APRILL contre la résignation de l’illettrisme
La porte du couloir qui conduit presqu’un adulte sur dix à l’illettrisme s’ouvre très tôt au cours de la scolarité. Un langage oral exsangue, que l’école n’est pas parvenue à réhabiliter, pervertit leur apprentissage de la lecture et les détourne d’une lecture libre et ambitieuse. Lorsqu’ils sortent de ce couloir où ils n’ont appris que la frustration, la rancune et le repliement, ils sont promis à l’impuissance linguistique et sont contraints de renoncer à exercer ce pouvoir propre à l’humain de transformer les autres et le monde par l’exercice pacifique de la langue orale ou écrite. Cette impuissance dépouille les illettrés d’une part de leur humanité.
Principes
Les illettrés du vingtième siècle posaient un problème de déchiffrage maladroit qu’une pédagogie adaptée pouvait corriger ; ceux d’aujourd’hui ont noué avec l’écrit un malentendu infiniment plus grave : un homme, une femme a écrit un texte, il ou elle y a mis ses espoirs de se prolonger par la transmission écrite, eh bien cet appel, par incompétence ou désinvolture, non seulement les « nouveaux illettrés » n’y répondent pas, mais ils ne l’entendent même pas. Ils lisent mal, mais surtout ils ne savent pas ce que lire veut dire, parce que ni l’école ni la famille ne le leur ont appris.

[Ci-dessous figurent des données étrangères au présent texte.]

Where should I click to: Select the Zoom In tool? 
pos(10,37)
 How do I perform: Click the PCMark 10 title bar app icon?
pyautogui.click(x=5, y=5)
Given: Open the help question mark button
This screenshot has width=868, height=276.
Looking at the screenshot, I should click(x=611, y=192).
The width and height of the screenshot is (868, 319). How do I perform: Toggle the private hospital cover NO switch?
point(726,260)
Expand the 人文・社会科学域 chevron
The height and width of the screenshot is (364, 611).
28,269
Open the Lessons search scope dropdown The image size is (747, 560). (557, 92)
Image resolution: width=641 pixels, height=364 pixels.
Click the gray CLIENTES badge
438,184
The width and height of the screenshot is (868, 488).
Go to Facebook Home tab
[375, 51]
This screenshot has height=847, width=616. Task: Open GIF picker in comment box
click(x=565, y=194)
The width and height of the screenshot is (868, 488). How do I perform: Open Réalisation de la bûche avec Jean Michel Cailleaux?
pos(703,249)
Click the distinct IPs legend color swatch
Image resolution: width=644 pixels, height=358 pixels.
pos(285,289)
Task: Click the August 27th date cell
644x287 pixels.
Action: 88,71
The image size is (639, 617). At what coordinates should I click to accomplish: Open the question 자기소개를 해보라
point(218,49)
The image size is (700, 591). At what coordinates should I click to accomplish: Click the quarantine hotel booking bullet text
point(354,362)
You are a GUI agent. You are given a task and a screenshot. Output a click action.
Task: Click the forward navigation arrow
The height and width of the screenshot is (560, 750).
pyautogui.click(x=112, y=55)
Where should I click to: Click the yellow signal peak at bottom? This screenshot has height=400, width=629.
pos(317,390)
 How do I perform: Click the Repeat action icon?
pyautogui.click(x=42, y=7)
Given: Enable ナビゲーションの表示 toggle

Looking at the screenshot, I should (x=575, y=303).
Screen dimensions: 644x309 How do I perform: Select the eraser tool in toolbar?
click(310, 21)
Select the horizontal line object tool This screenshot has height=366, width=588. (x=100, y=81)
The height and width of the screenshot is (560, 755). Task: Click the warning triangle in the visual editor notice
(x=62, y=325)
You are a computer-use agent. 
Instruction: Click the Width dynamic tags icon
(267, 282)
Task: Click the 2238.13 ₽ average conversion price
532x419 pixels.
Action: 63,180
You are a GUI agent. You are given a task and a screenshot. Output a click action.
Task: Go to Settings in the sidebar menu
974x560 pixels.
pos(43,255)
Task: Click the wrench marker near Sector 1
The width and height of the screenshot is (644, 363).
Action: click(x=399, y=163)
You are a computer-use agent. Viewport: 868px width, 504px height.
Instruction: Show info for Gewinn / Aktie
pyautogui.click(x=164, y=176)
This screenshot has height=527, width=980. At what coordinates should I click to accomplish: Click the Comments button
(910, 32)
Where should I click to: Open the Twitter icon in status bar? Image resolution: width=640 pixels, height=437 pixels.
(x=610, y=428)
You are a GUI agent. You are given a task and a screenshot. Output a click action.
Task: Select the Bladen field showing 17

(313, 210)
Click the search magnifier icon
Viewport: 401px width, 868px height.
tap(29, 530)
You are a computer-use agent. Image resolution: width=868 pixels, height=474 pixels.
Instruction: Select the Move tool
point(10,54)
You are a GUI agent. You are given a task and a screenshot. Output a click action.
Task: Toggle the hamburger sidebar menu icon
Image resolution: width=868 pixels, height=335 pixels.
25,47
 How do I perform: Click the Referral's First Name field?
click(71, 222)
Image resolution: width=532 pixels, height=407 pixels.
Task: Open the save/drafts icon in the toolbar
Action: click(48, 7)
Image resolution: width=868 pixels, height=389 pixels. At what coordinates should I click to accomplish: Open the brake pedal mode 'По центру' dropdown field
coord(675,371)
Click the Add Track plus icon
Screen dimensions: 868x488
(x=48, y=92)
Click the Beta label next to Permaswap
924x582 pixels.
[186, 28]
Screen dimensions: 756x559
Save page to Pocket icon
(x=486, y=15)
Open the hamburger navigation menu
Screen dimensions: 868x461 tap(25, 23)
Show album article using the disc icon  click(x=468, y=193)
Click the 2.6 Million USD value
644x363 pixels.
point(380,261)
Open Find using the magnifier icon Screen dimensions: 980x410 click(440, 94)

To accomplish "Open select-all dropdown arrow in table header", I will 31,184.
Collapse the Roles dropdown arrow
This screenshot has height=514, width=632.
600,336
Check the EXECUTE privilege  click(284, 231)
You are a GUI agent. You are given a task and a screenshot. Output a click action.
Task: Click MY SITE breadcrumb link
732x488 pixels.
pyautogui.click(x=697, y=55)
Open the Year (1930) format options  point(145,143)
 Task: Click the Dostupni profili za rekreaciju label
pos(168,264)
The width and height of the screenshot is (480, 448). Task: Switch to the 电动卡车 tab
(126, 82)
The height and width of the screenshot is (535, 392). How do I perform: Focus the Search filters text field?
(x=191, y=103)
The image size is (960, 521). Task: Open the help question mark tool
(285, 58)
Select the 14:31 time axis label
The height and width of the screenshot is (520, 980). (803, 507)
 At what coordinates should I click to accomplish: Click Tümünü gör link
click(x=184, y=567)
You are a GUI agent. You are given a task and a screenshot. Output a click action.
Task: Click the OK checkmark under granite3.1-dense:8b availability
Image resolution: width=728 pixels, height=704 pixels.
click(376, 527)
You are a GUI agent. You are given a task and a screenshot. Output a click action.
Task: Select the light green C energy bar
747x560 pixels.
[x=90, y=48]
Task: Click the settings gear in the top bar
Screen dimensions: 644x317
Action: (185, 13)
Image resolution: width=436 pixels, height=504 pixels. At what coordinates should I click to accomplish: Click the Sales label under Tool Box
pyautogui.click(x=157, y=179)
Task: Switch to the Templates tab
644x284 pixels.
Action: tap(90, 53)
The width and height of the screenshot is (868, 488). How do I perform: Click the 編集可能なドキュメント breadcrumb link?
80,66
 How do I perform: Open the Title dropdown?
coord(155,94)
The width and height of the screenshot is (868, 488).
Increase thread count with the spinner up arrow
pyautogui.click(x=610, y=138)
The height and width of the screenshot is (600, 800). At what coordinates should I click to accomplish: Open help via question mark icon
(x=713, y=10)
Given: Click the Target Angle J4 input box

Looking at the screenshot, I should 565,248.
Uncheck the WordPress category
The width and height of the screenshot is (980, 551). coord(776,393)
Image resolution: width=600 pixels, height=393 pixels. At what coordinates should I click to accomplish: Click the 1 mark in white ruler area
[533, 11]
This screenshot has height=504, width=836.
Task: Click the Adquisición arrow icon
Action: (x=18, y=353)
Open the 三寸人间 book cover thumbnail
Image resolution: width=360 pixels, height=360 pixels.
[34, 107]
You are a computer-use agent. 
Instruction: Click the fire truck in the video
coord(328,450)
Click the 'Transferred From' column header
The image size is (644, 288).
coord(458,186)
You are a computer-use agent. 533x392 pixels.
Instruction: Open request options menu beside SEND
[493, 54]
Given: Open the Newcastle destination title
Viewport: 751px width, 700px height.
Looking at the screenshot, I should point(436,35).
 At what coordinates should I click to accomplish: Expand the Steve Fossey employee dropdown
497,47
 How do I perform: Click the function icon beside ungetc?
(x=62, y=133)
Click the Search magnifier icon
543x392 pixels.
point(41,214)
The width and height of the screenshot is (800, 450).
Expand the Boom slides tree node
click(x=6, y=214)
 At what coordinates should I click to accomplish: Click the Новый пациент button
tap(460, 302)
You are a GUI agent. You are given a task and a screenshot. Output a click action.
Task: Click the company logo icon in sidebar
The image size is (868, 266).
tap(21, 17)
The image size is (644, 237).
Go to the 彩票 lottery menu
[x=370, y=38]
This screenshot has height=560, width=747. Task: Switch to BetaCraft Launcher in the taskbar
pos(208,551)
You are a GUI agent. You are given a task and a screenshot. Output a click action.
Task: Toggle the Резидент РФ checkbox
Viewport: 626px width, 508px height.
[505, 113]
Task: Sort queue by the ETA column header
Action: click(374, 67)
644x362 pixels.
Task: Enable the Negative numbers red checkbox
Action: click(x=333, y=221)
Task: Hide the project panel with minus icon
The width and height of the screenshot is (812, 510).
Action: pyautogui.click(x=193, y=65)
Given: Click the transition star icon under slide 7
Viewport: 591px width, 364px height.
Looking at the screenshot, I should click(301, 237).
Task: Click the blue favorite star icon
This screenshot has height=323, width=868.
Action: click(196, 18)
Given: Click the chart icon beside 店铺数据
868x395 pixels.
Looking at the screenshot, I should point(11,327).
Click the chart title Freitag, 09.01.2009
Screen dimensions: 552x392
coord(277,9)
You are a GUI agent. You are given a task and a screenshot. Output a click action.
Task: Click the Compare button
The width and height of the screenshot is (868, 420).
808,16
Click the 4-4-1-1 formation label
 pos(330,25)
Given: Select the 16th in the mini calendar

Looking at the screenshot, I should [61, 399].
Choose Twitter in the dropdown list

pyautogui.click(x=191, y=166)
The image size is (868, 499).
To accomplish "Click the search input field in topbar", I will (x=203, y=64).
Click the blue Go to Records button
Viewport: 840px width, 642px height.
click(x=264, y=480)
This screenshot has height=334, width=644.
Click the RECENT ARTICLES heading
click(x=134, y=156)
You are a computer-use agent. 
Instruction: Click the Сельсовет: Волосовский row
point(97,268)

Être illettré aujourd’hui, c’est être vulnérable face à des discours et à des textes dangereux portés par des individus sans scrupules. L’illettrisme accompagne souvent la marginalisation, la vulnérabilité et la violence ; il rétrécit infiniment l’horizon d’espoir. Il est donc urgent d’agir en ne se contentant pas d’offrir un déchiffrage laborieux ou un décodage aride des formulaires administratifs. Nous devons éviter de considérer les citoyens en situation d’illettrisme comme des grands enfants paresseux ou pire encore « attardés ».
Toute méthode qui privilégierait uniquement l’entraînement aux correspondances graphophonologiques, toute démarche qui confondrait compréhension et récitation par cœur, n’ont pas la moindre chance de motiver leur apprentissage et de légitimer leurs efforts. Il est donc hors de question d’imposer un apprentissage de la lecture calqué sur celui que l’on propose aux jeunes enfants. Il faut d’abord faire comprendre « ce que c’est que lire » avant de les engager sur la voie du « comment on apprend à lire ».
APRILL (Alliance pour repousser l’illettrisme) préfère partir de la réalité d’un texte à comprendre puis à discuter, pour mieux mobiliser dans un deuxième temps autour des aptitudes et compétences linguistiques par ailleurs utiles pour devenir lecteur « autonome ». On cherche à donner du sens aux efforts à consentir.
Mise en œuvre
On commencera donc par inviter les apprenants à participer à un atelier de compréhension et de débat dont la démarche se développera autour d’un texte fondateur lu à haute voix par le professeur ou le formateur et dont l’activité de compréhension fera émerger une question touchant à l’universel, alors débattue. Cette activité rassemblera ainsi les personnes en situation d’illettrisme, souvent d’origines différentes, au lieu de les diviser.
C’est sur la base de cette activité collective de compréhension et de débat que seront alors proposés – selon les besoins de chacun – des ateliers qui porteront l’une des quatre compétences essentielles qui conditionnent une maîtrise heureuse de la lecture : la maîtrise des mécanismes de construction des syllabes et des mots, le respect des règles orthographiques, l’organisation des phrases et le développement lexical.
Le site Internet APRILL s’adresse actuellement à deux types de populations : les adultes et jeunes adultes en situation de précarité linguistique accompagnés dans un cadre associatif et les détenus en déshérence linguistique en milieu pénitentiaire.
Le dispositif est en cours d’expérimentation dans des associations, comme Savoir pour réussir, et dans plusieurs UPR, notamment l’Unité Pénitentiaire Régionale de Rennes.
Le site Internet Il décline la démarche complète avec des activités d’atelier de compréhension et de débat et des activités associées autour de la langue.